For his princes were at Zoan, and his ambassadors came to Hanes.

For his - Judah's (cf. Isaiah 9:21).

Princes were at Zoan - are already arrived there on their errand to Pharaoh (see Isaiah 19:11).

And his ambassadors came to Hanes - are come there. West of the Nile, in central Egypt: Egyptian Hnes; the Greek Heracleopolis; perhaps the Anysis of Herodotus (2: 137); according to Grotius, Tahpanhes contracted (Jeremiah 43:7-9); the seat of a reigning prince at the time, as was Zoan; hence, the Jewish ambassadors go to both.

Verse 5

They were all ashamed of a people that could not profit them, nor be an help nor profit, but a shame, and also a reproach.

They were all ashamed of a people (that) could not profit them - (Jeremiah 2:36.)

Verse 6

The burden of the beasts of the south: into the land of trouble and anguish, from whence come the young and old lion, the viper and fiery flying serpent, they will carry their riches upon the shoulders of young asses, and their treasures upon the bunches of camels, to a people that shall not profit them.
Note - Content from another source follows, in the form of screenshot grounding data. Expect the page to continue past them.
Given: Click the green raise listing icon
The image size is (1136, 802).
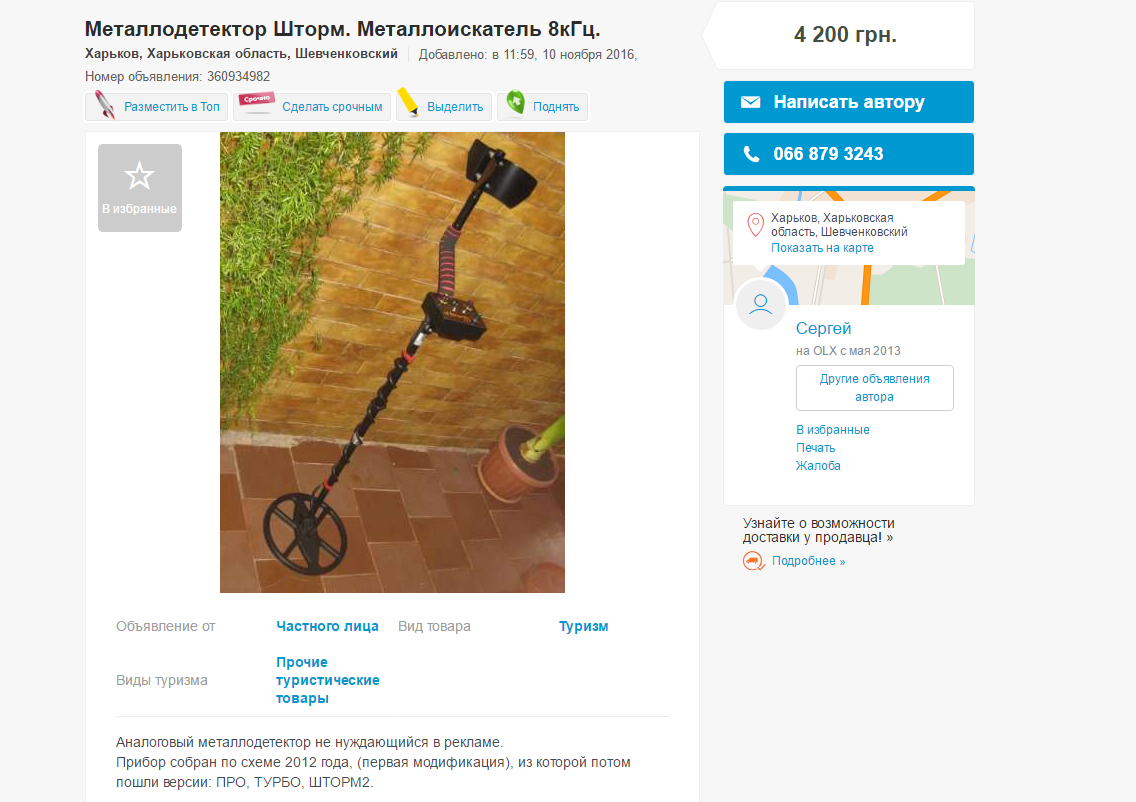Looking at the screenshot, I should (x=515, y=104).
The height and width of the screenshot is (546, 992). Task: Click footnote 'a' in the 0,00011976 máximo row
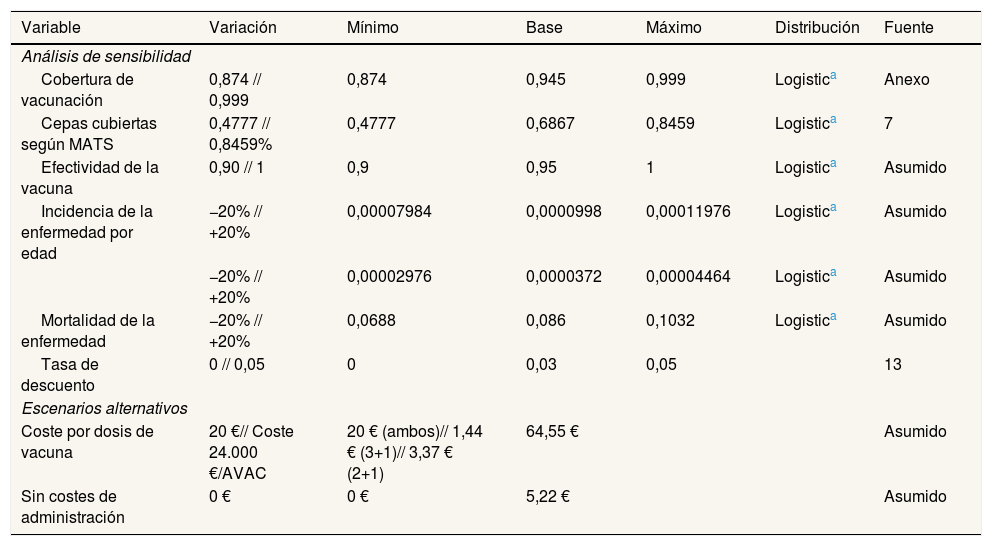[834, 208]
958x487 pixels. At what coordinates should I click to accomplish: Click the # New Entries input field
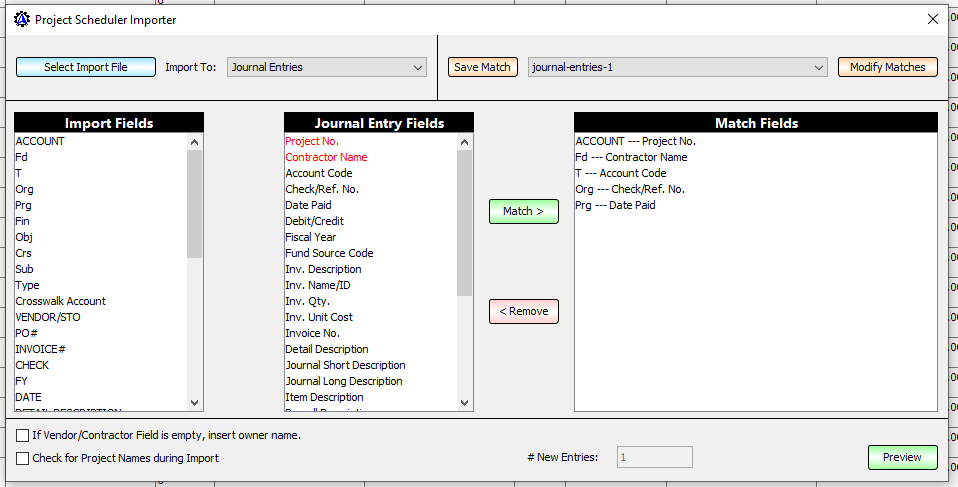(x=654, y=457)
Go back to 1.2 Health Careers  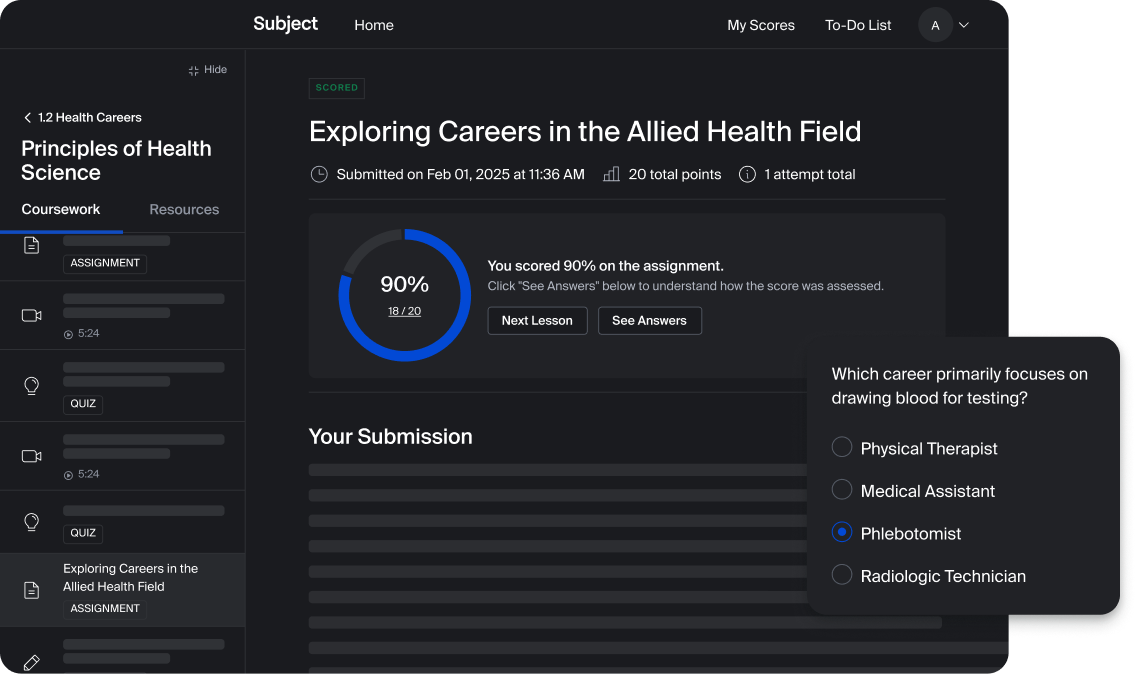coord(82,117)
The burden of the beasts of the south - the Septuagint, 'The vision of the quadrupeds in the desert.' The fresh inscription here marks emphatically the prediction that follows. Isaiah sees in vision the ambassadors' beasts burdened with rich presents traveling southwards (namely, to Egypt, Daniel 11:5-6), and plays on the double signification of massa, a weighty burden, and a weighty prophecy, by the inscription, 'The burden of the beasts of the south' - i:e., the burden of prophecy as well as the burden of weight which those Jews load themselves with, who, like laden beasts, go southward to Egypt (Forerius). (Hosea 8:9; Hosea 12:1.)

Into the land of trouble - the desert between Palestine and Egypt, destitute of water, and abounding in dangerous animals (Deuteronomy 8:15; Jeremiah 2:6, "a land of the shadow of death").
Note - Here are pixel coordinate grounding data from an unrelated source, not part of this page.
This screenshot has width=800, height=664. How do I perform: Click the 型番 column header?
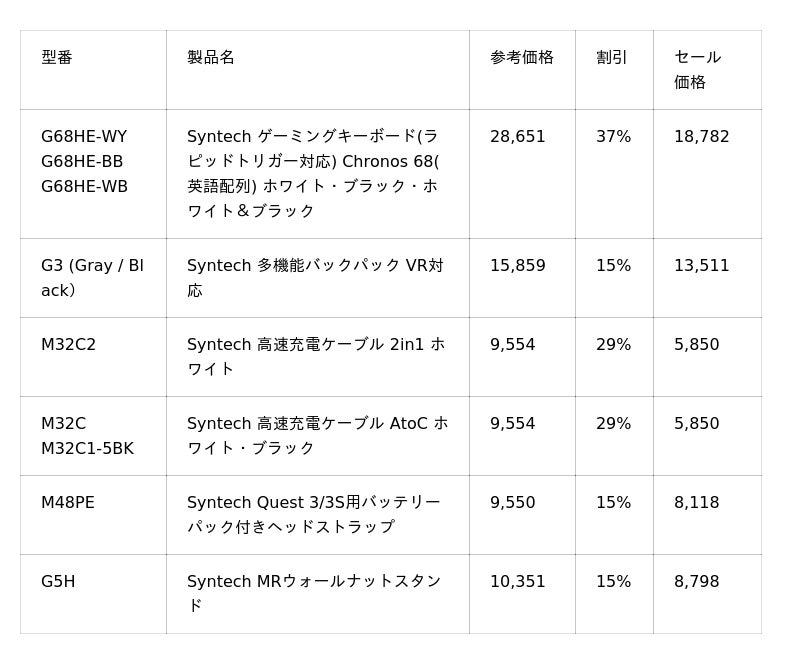click(57, 58)
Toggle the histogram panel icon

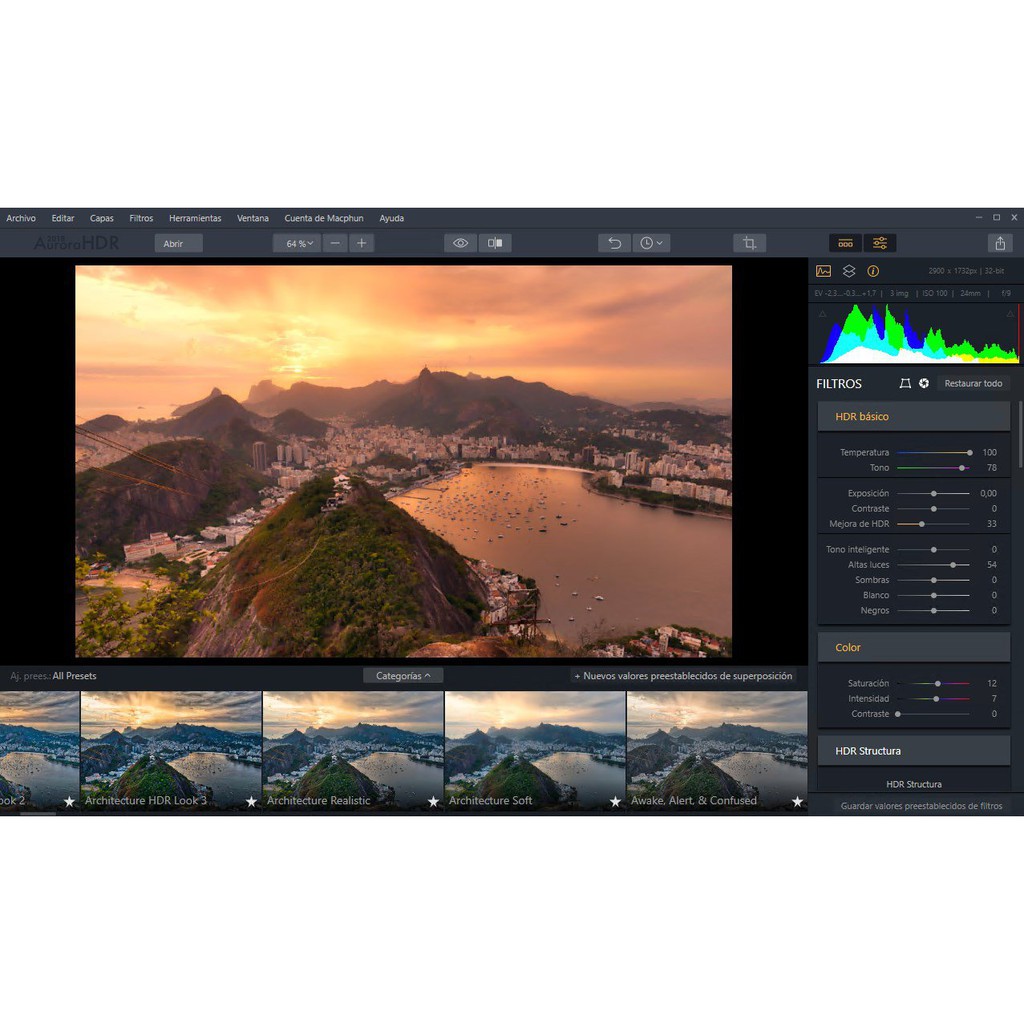click(x=824, y=271)
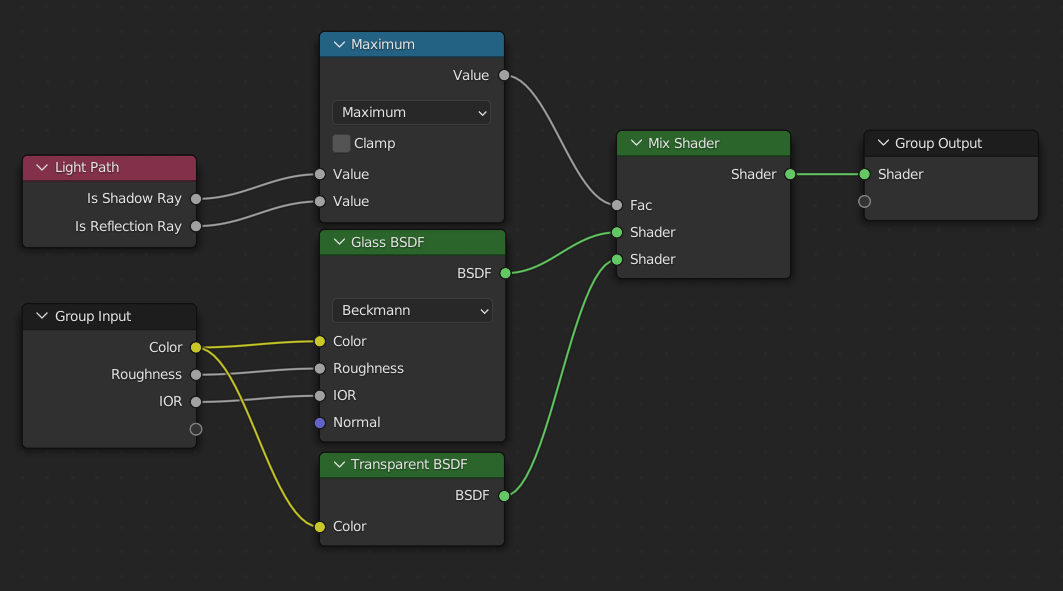Click the purple Normal input socket on Glass BSDF
Viewport: 1063px width, 591px height.
click(320, 422)
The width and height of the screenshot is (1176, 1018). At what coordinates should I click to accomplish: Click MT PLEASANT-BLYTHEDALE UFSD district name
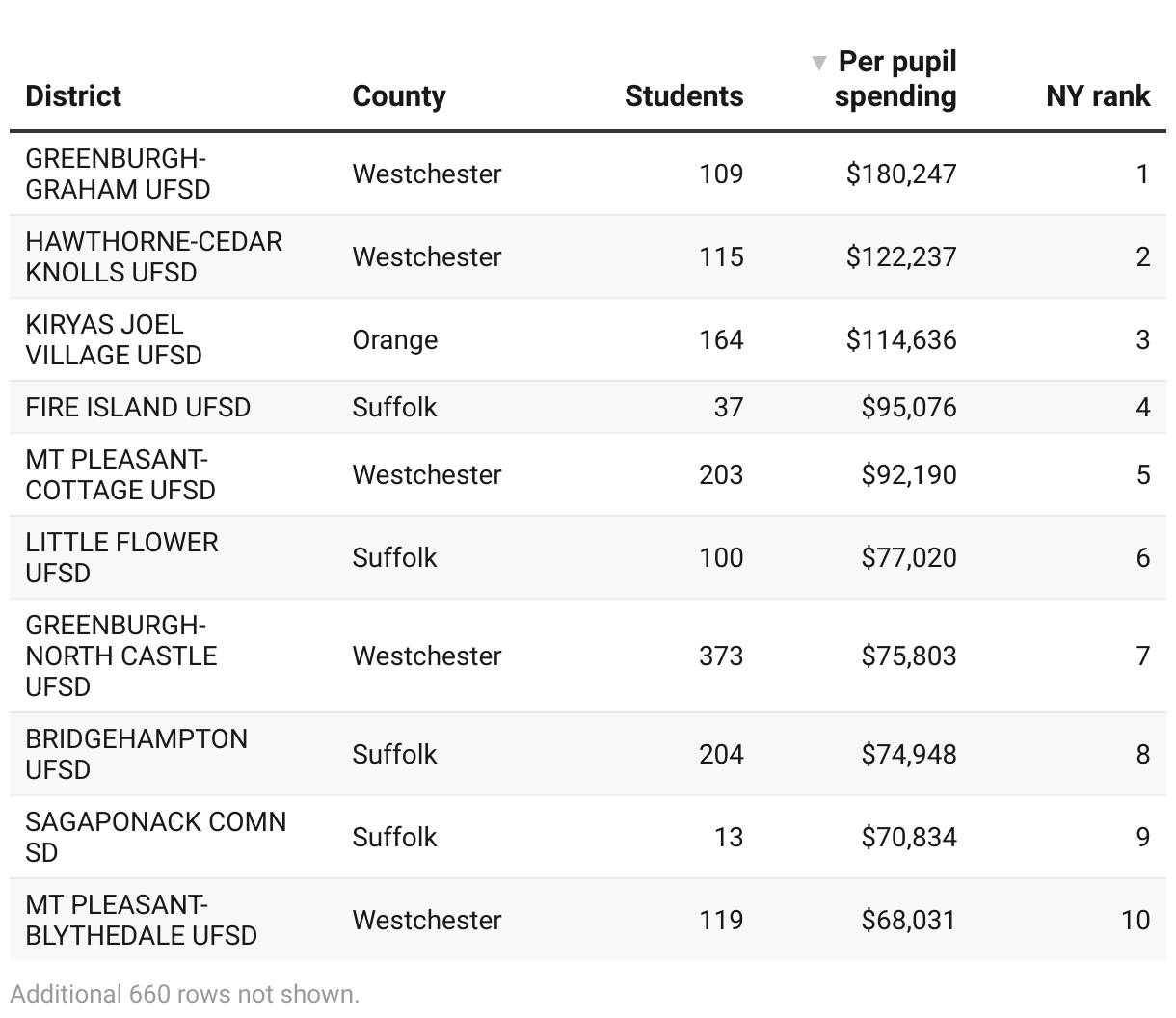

From whence come the ... fiery flying serpent (Isaiah 14:29) - a species which springs like a dart from trees on its prey. But these tree serpents (called by the Arabs at Basra Heie sursurie, or thiare) are said to be harmless; whereas the Saraph, or fiery serpent here, is probably so called from the inflammation caused by the bite. The epithet "flying" may imply the rapidity with which they darted. Herodotus, 2: 75; 3: 108, speaks of winged serpents. Some flying or darting and venomous kind now extinct is probably meant.

They will carry - rather, present, they carry; namely, as presents to Egypt (1 Kings 15:19).

Upon ... young asses - rather full-grown donkeys (Maurer).

Verse 7

For the Egyptians shall help in vain, and to no purpose: therefore have I cried concerning this, Their strength is to sit still.

For the Egyptians shall help in vain, and to no purpose - Hebrew, 'The Egyptians are vanity, and to no purpose will they help' (Calvin).

Therefore have I cried concerning this (this purpose of theirs to send to Egypt for help: or else the Hebrew, laazo't (H2063 ), is to her), their strength (is) to sit still. "Strength" - Hebrew, raahaab (H7293): since this is a designation of Egypt (Isaiah 51:9; Psalms 87:4), implying her haughty fierceness. DeDieu translates, 'Therefore I called her Arrogance that sitteth still.' Raahaab (H7293) heem (H1992) shaabet (H7674) - literally, 'Rabab, they (are) stillness:' Proud Egypt - i:e., its inhabitants sit still. She who boasted of the help she would give, when it came to the test, sat still (Isaiah 36:6). The English version agrees with Isaiah 30:15 and Isaiah 7:4. The Vulgate, Syriac, and apparently the Septuagint and Arabic, support it-literally, '(It is) strength for them to sit still.'

Verse 8

Now go, write it before them in a table, and note it in a book, that it may be for the time to come for ever and ever:

A table - a tablet (Habakkuk 2:2), which should set in public, containing the prophecy in a briefer form, to be read by all.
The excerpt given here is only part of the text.